─── DATASET CONTENT ───
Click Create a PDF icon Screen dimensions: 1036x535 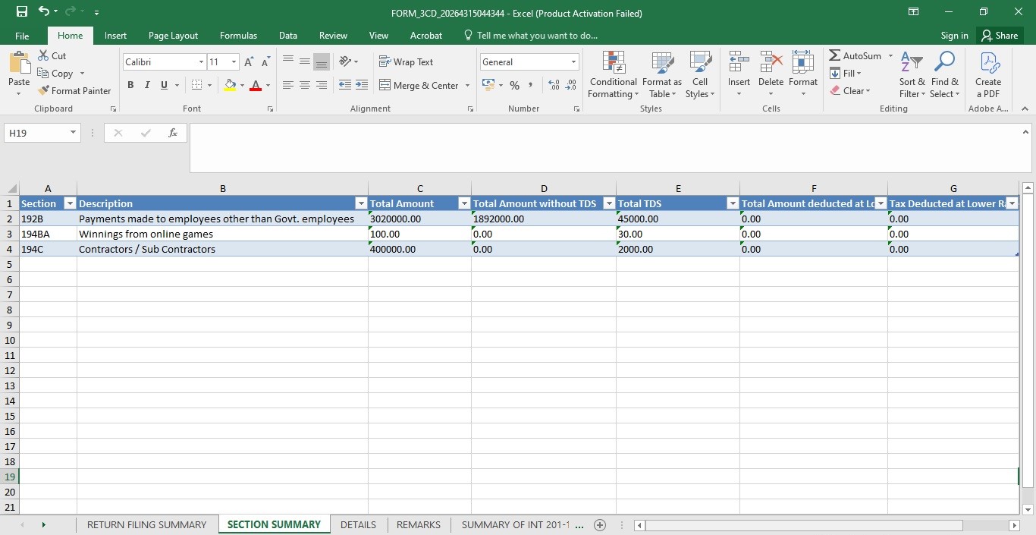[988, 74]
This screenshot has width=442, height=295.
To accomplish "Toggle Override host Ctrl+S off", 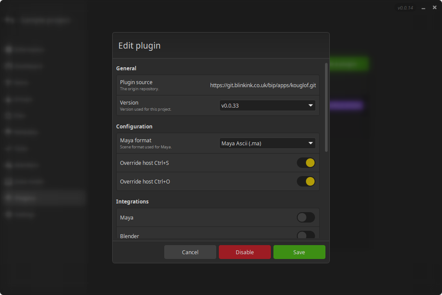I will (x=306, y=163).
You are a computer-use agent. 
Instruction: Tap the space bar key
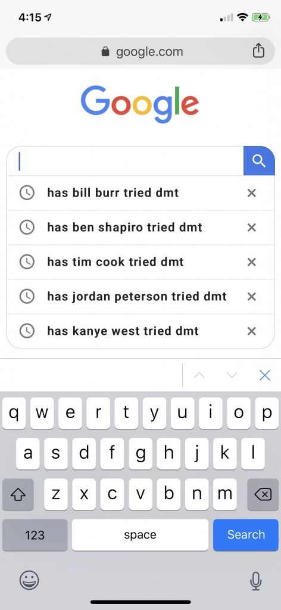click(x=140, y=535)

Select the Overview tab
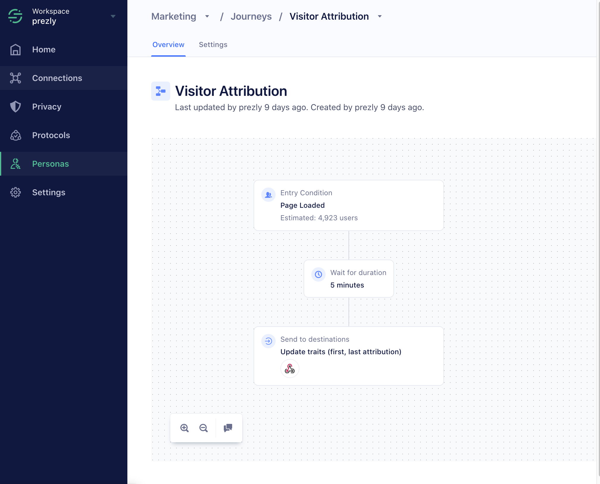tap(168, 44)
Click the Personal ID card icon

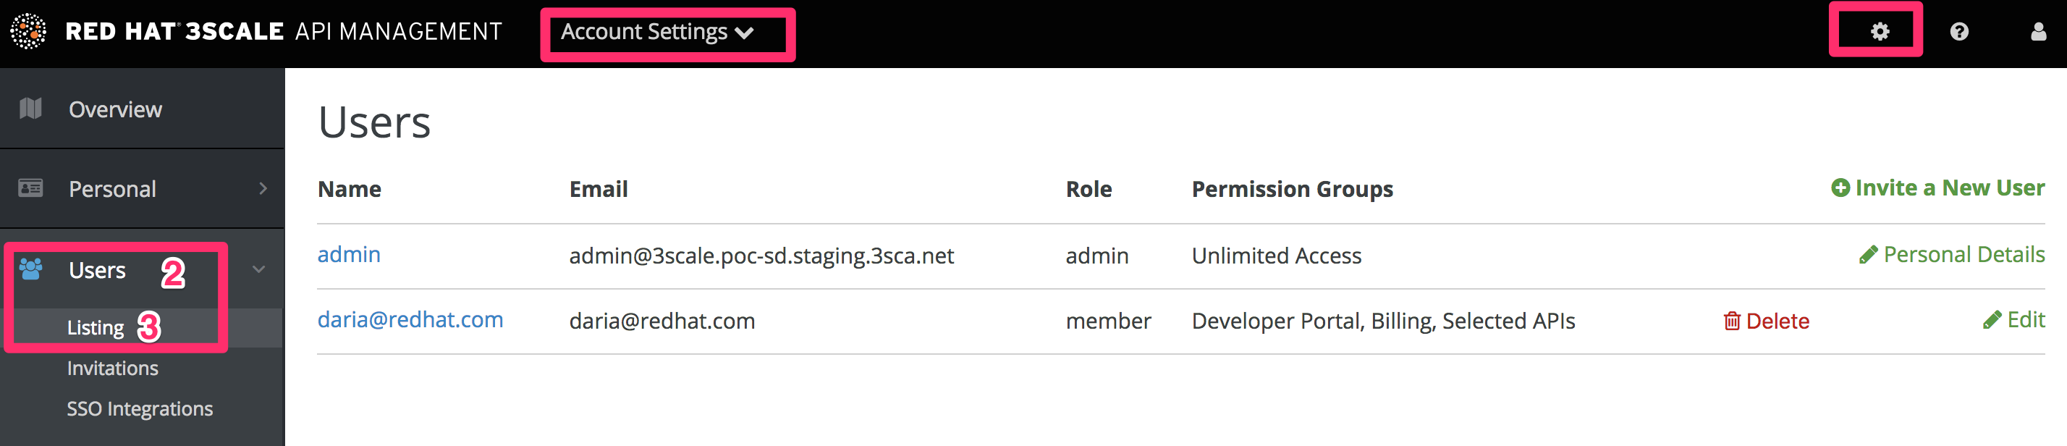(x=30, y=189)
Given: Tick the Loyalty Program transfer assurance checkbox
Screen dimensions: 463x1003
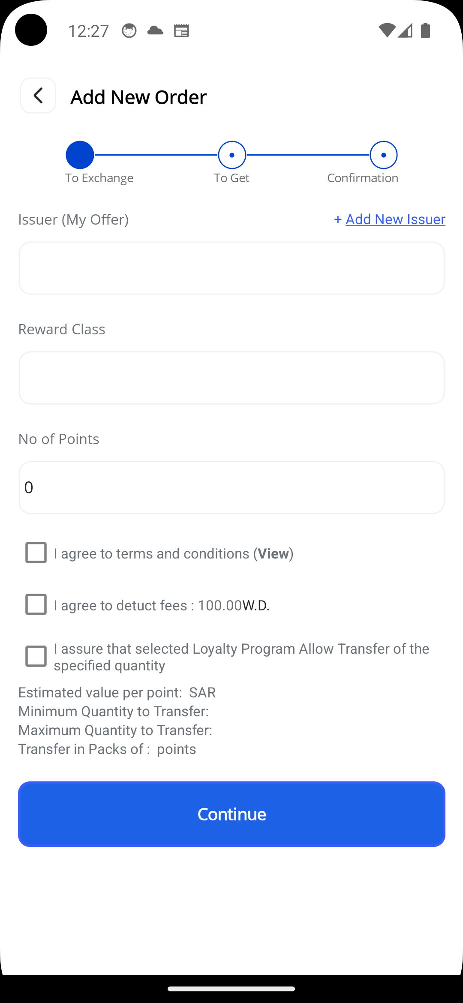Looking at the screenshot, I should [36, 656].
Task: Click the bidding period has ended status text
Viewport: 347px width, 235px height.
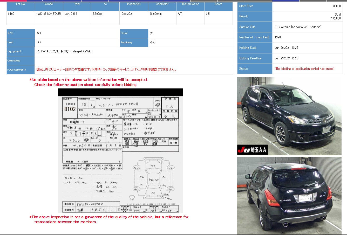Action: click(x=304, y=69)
───
Go to the line with "Screen dimensions: 463x1003" in the entries above. Reproduce that line and each one after it to the end, exactly and without the pictures.

Screen dimensions: 463x1003
Looking at the screenshot, I should [36, 656].
Task: Click the bidding period has ended status text
Viewport: 347px width, 235px height.
Action: click(x=304, y=69)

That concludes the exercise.